— BEGIN DATA LINES —

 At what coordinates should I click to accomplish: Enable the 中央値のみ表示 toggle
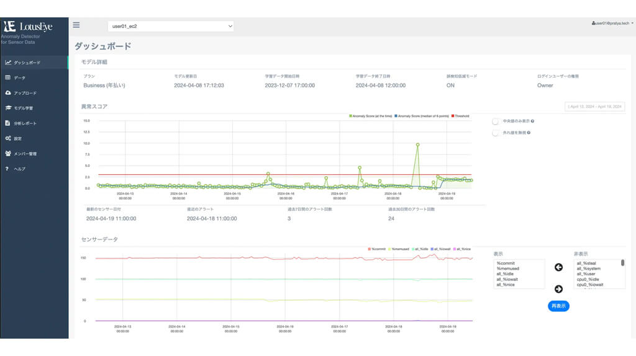point(496,122)
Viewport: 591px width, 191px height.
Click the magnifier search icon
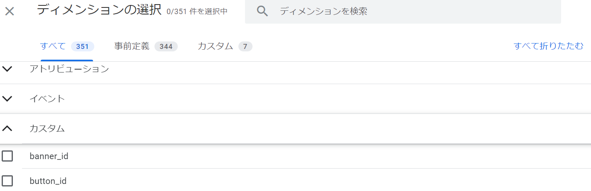pyautogui.click(x=262, y=11)
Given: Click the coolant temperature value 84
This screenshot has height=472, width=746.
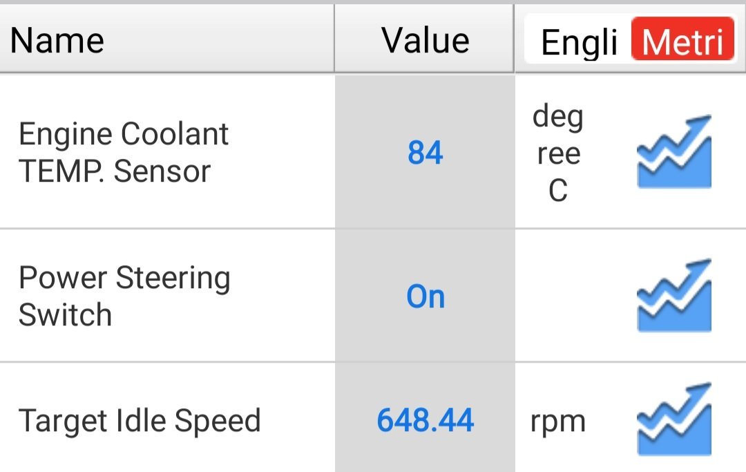Looking at the screenshot, I should (x=425, y=153).
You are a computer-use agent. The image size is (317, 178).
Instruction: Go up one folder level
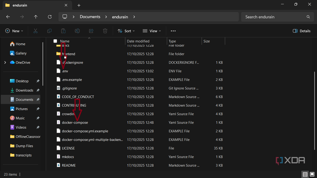click(x=36, y=17)
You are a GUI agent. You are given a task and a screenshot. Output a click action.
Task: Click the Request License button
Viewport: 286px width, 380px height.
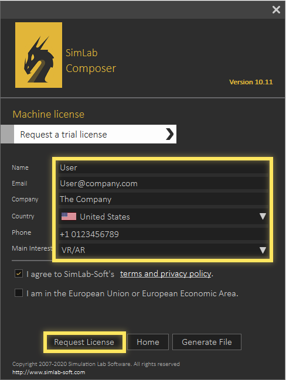[x=84, y=342]
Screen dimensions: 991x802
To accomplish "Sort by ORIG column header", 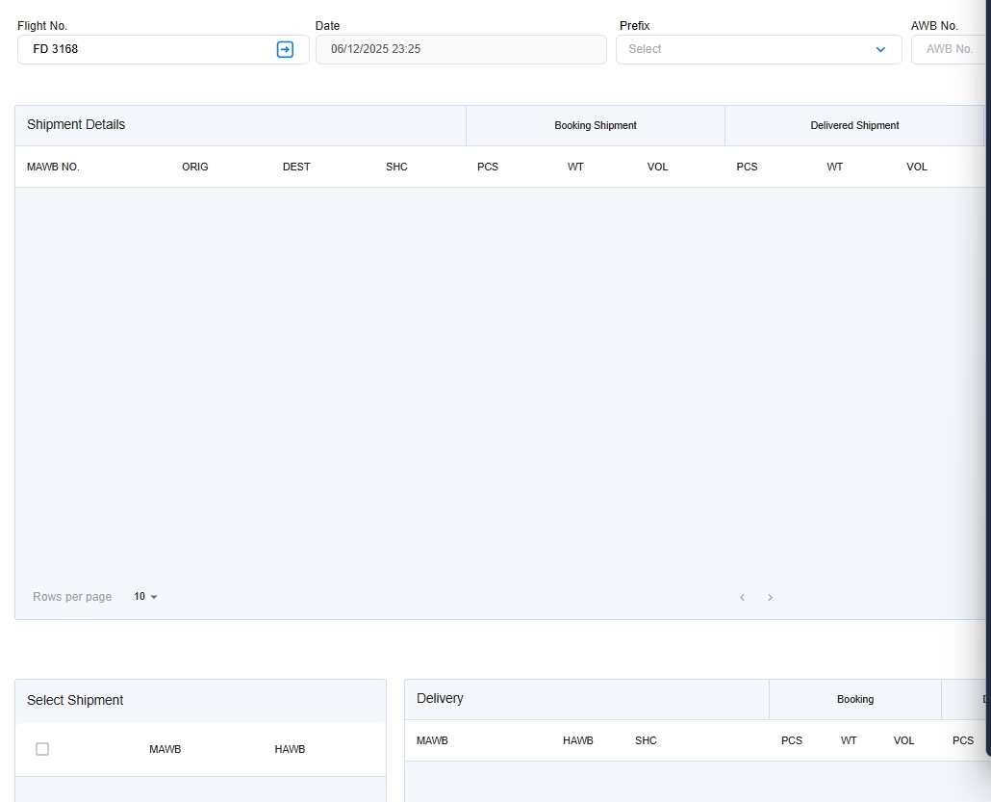I will [194, 167].
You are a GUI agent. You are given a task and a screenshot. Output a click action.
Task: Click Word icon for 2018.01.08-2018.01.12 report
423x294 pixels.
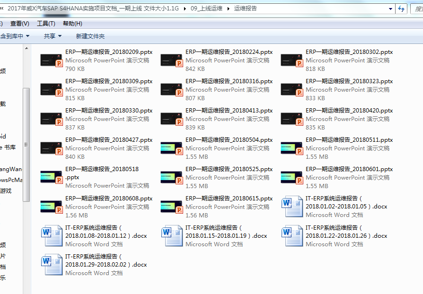pyautogui.click(x=52, y=236)
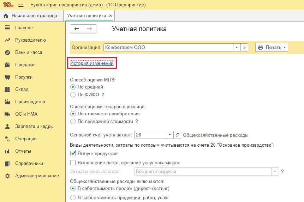
Task: Open Администрирование section with gear icon
Action: click(x=37, y=176)
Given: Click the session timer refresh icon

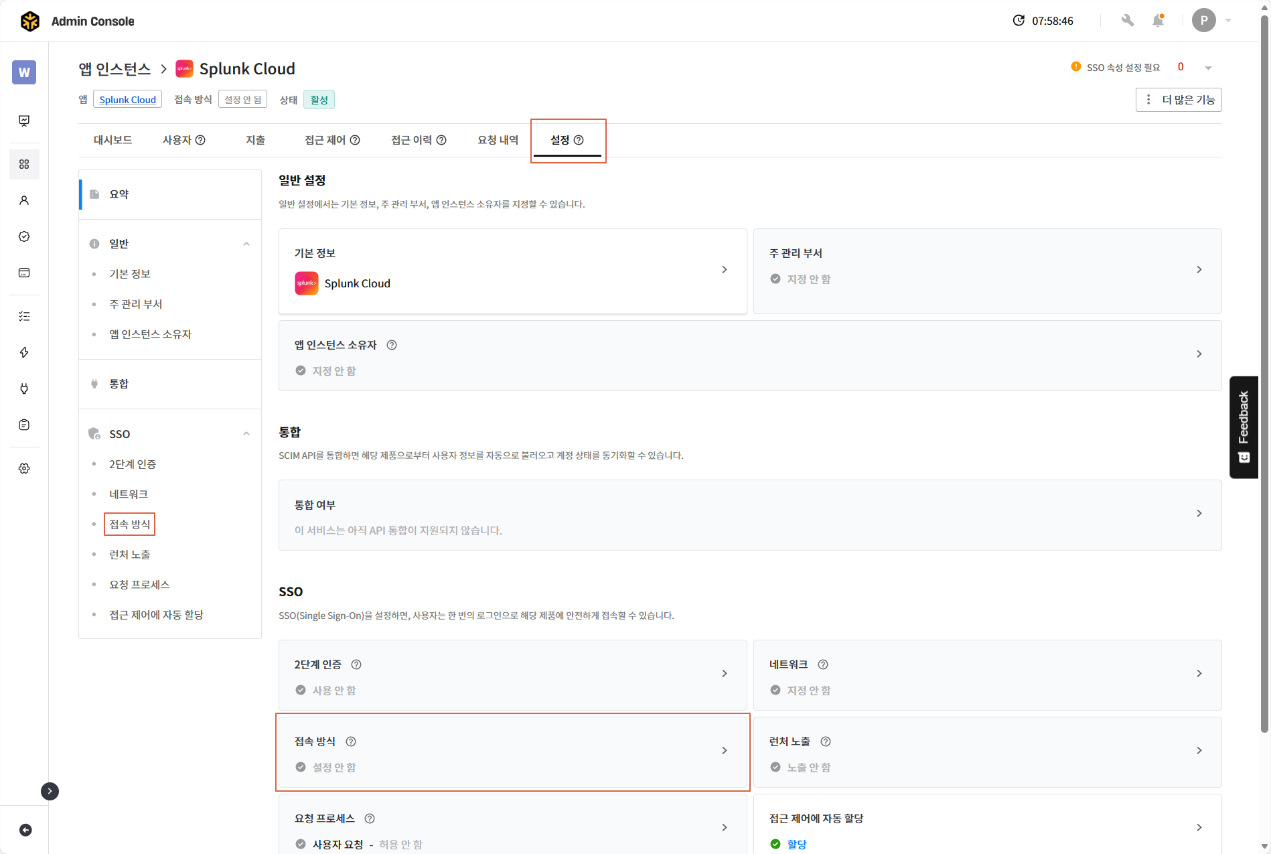Looking at the screenshot, I should point(1019,21).
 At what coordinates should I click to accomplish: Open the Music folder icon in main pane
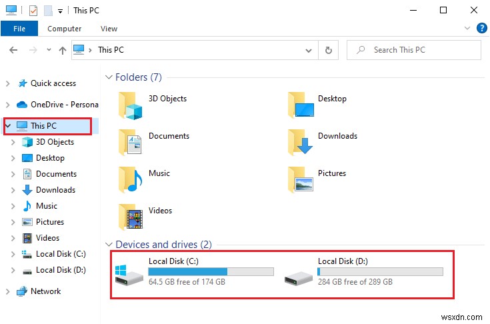(x=131, y=179)
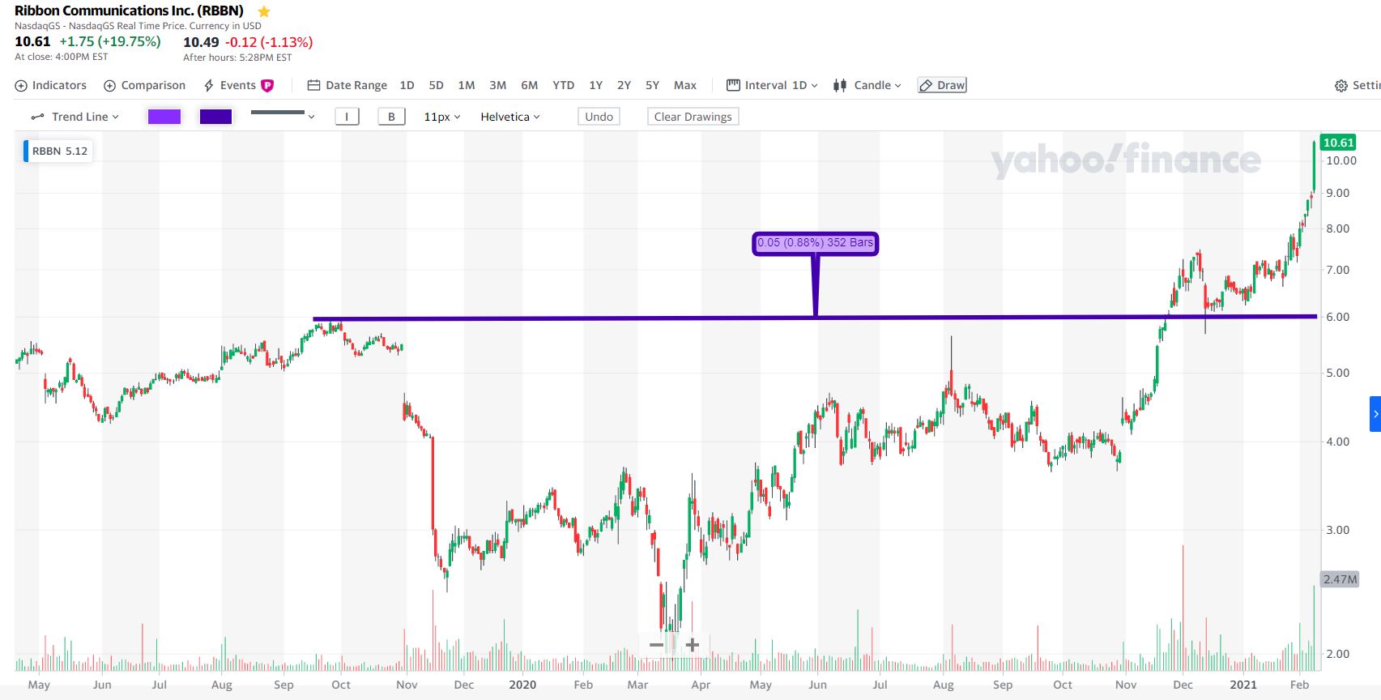Zoom out the chart with minus icon
Screen dimensions: 1381x700
point(656,645)
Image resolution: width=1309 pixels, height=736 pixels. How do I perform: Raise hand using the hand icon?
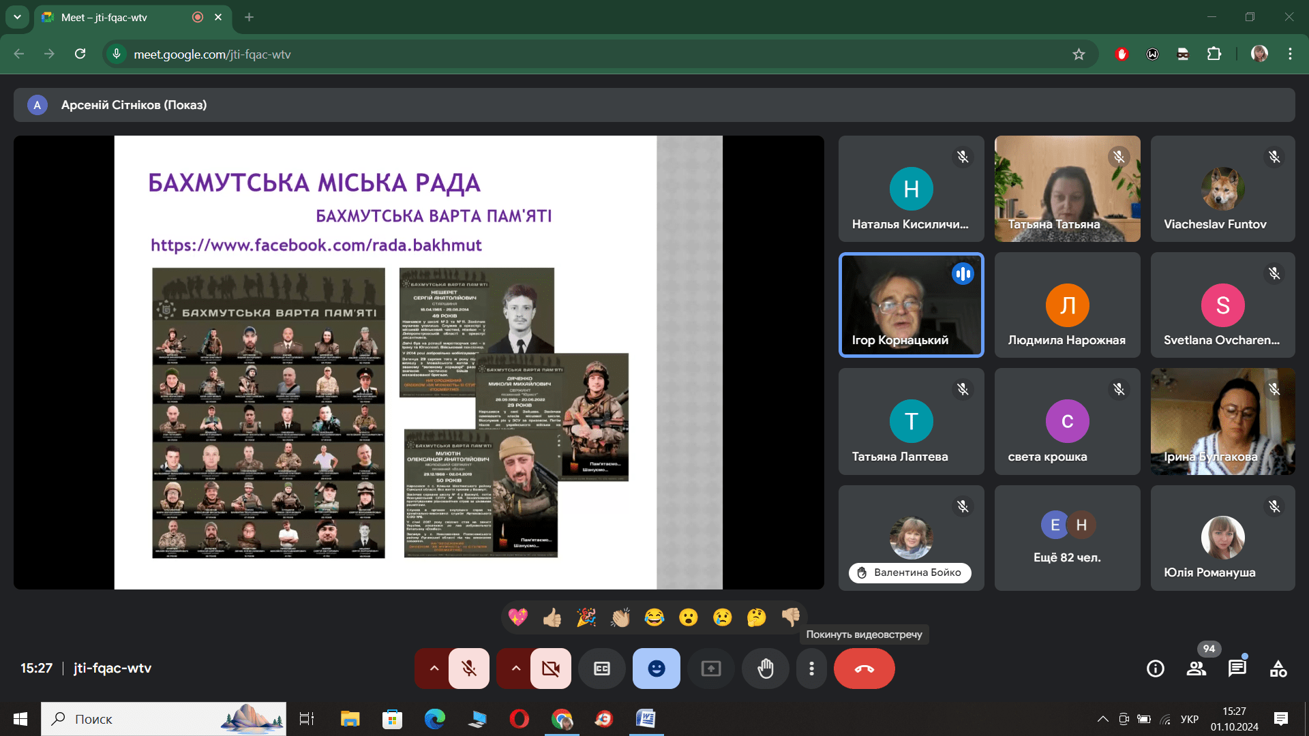766,669
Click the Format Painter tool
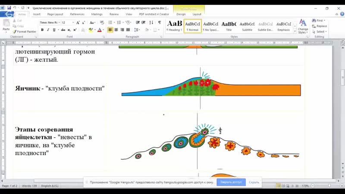Image resolution: width=345 pixels, height=194 pixels. click(25, 31)
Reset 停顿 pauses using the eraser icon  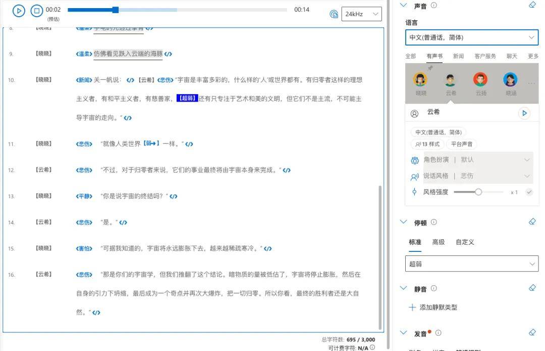(532, 222)
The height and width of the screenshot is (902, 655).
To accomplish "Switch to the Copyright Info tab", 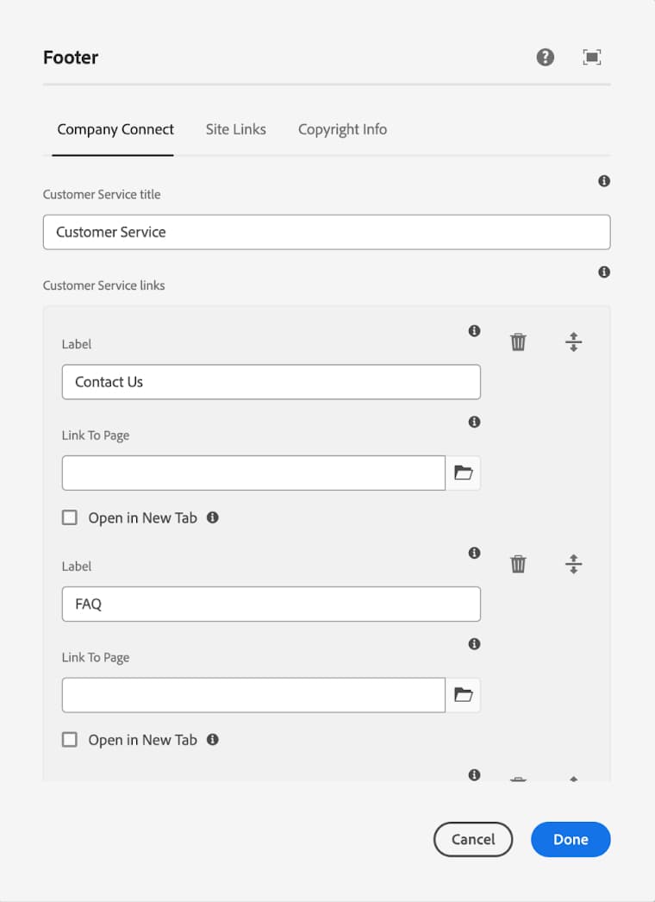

— END DATA LINES —

◆ WRITTEN TASK ◆
Edit the entries from the line containing "The height and" through the end of the entries, changing "Copyright Info" to "License Info" and leaving everything else as is. Leave the pictures out of your answer.

◆ WRITTEN ANSWER ◆
The height and width of the screenshot is (902, 655).
To accomplish "Switch to the License Info tab", 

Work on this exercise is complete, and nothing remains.